The emboldened sentences feel contradictory. On one hand, "they are equal reductions in the probability of death". On the other, "money is less valuable in the two-bullet case since they are 1/6 likely to die anyway". What does this imply for the two-bullet case? Ouoght you pay more to remove a bullet, when the gun has $\ge 2$ bullets?
Two subject areas in behavioral economics, prospect theory and the availability heuristic, help explain the over-updating of virgin risks and the under-updating of experienced risks after an extreme event. A finding of prospect theory is that individuals place excess weight on zero. The Russian Roulette problem illustrates this phenomenon. Most people are willing to pay more to remove one bullet from a six-cylinder gun when it is the only bullet than if there are two (or more) bullets in the gun.

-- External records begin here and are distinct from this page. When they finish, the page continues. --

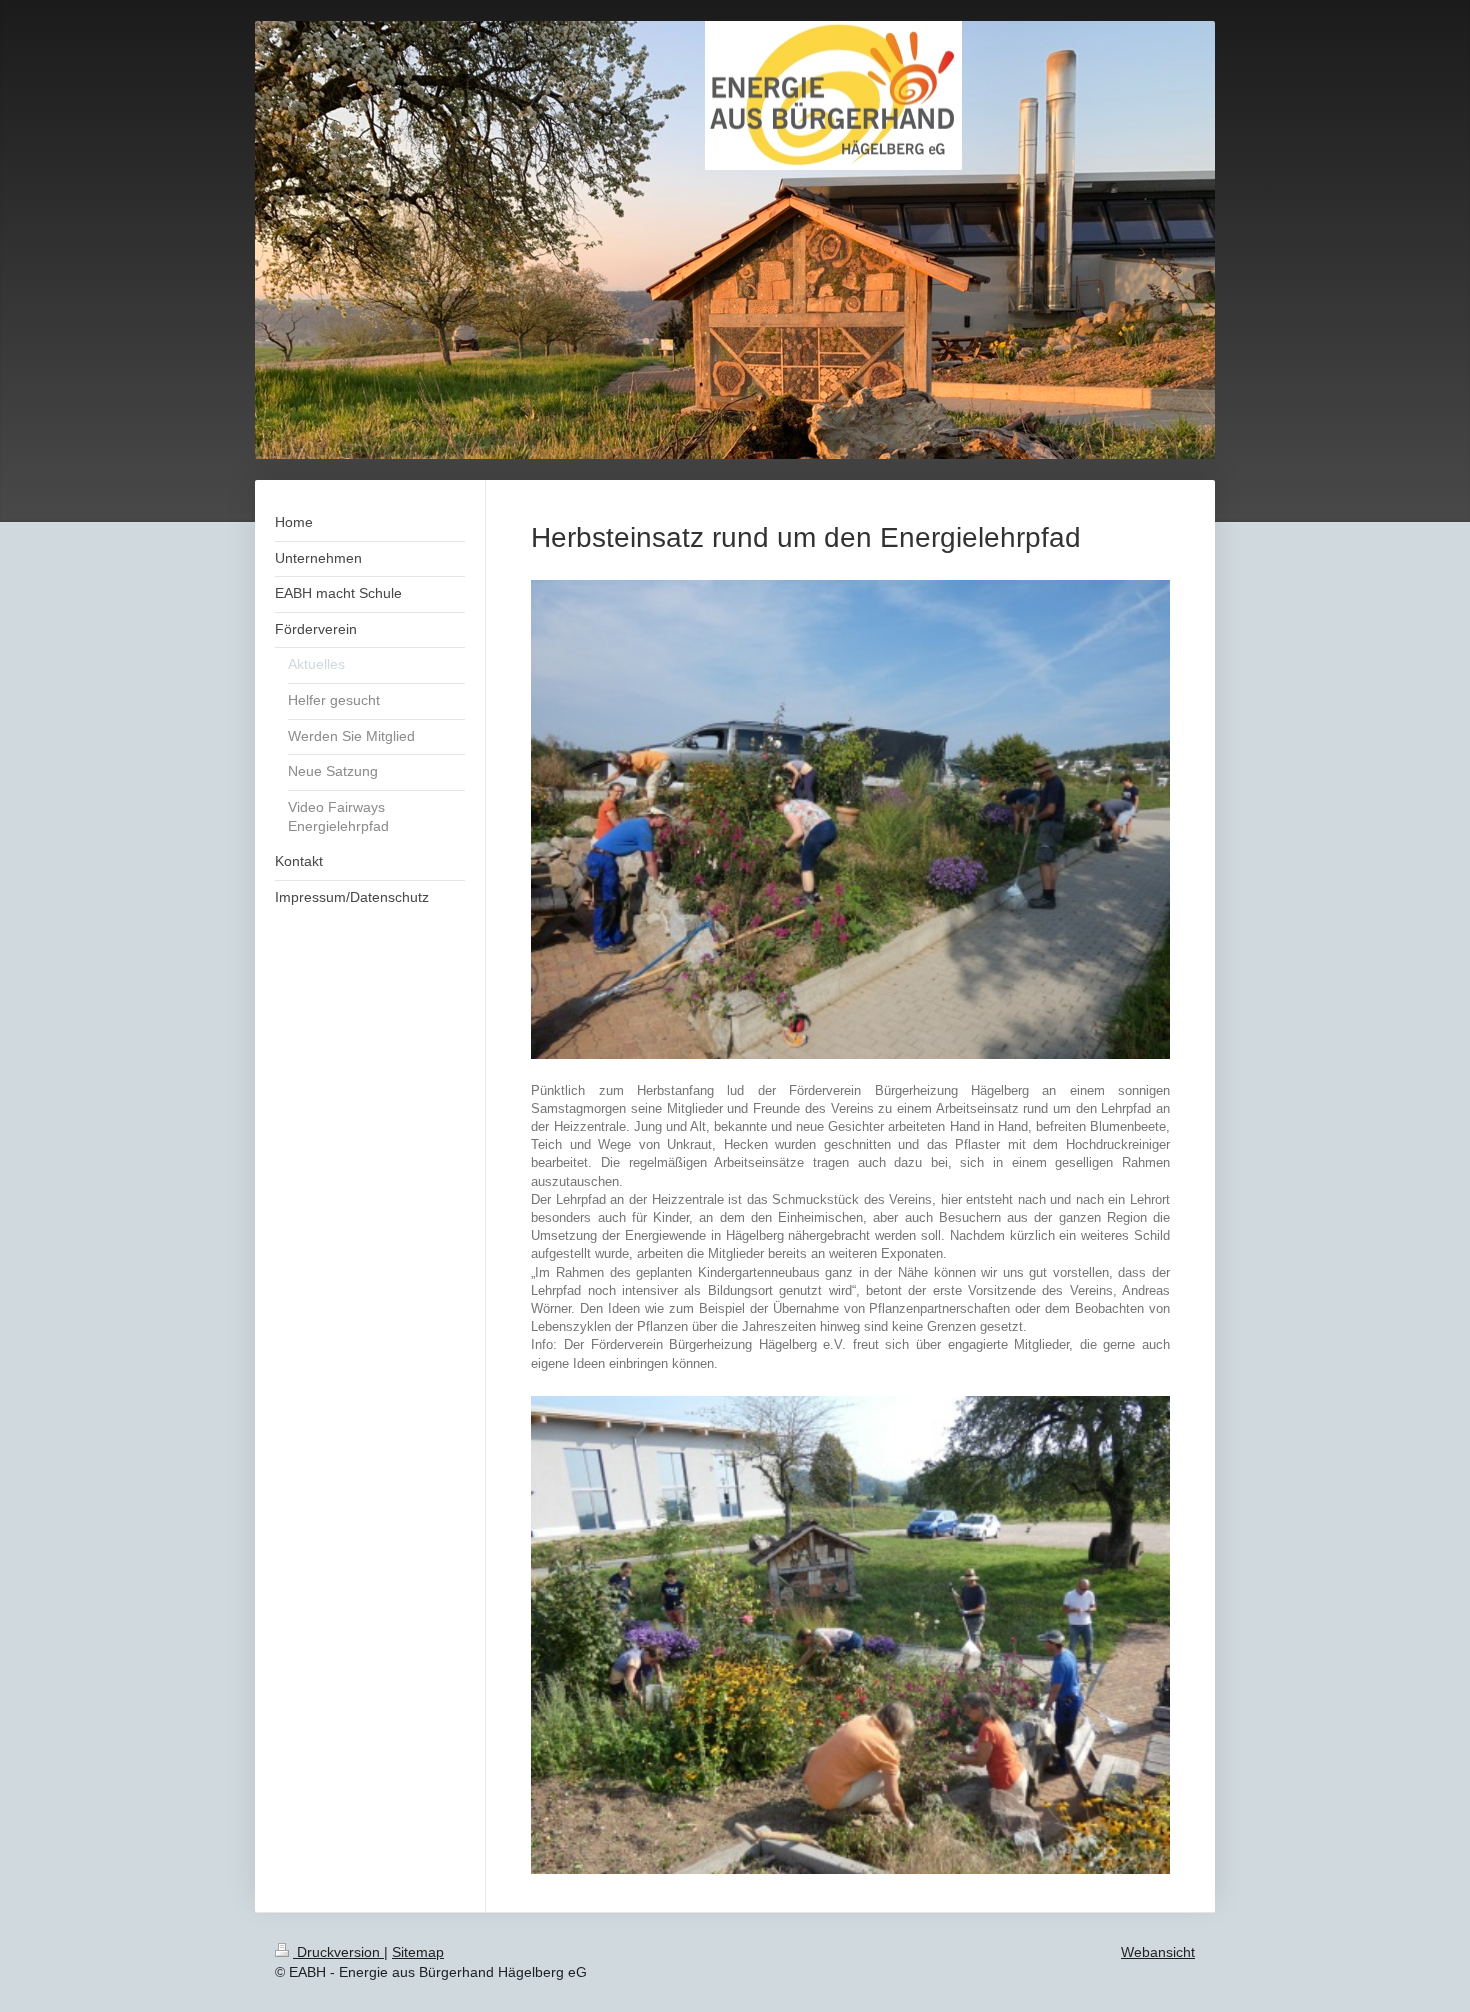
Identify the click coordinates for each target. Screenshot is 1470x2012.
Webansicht (1158, 1952)
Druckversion (338, 1952)
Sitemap (418, 1952)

That is, a reduction in risk from 1/6 to zero is worth more to them than a reduction from 2/6 to 1/6, even though they are equal reductions in the probability of death, and money is less valuable in the two-bullet case since they are 1/6 likely to die anyway. [Emphasis mine]
Similarly, people perceive an increase in risk from, say, 0 percent to 0.1 percent as large but an equal absolute increase from say 5 percent to 5.1 percent as small. This tendency leads to excessive updating for a previously virgin risk and to barely any updating for an experienced risk. Suppose, for example, an uncontemplated event occurs and fully rational updating would change the risk from 0.01 percent to 1 percent, a 100-fold increase. We conjecture that individuals might instead produce a posterior risk assessment of say 5 percent, a value 5 times too high.
Paul Slovic, The Irrational Economist (2010), pages 104-5.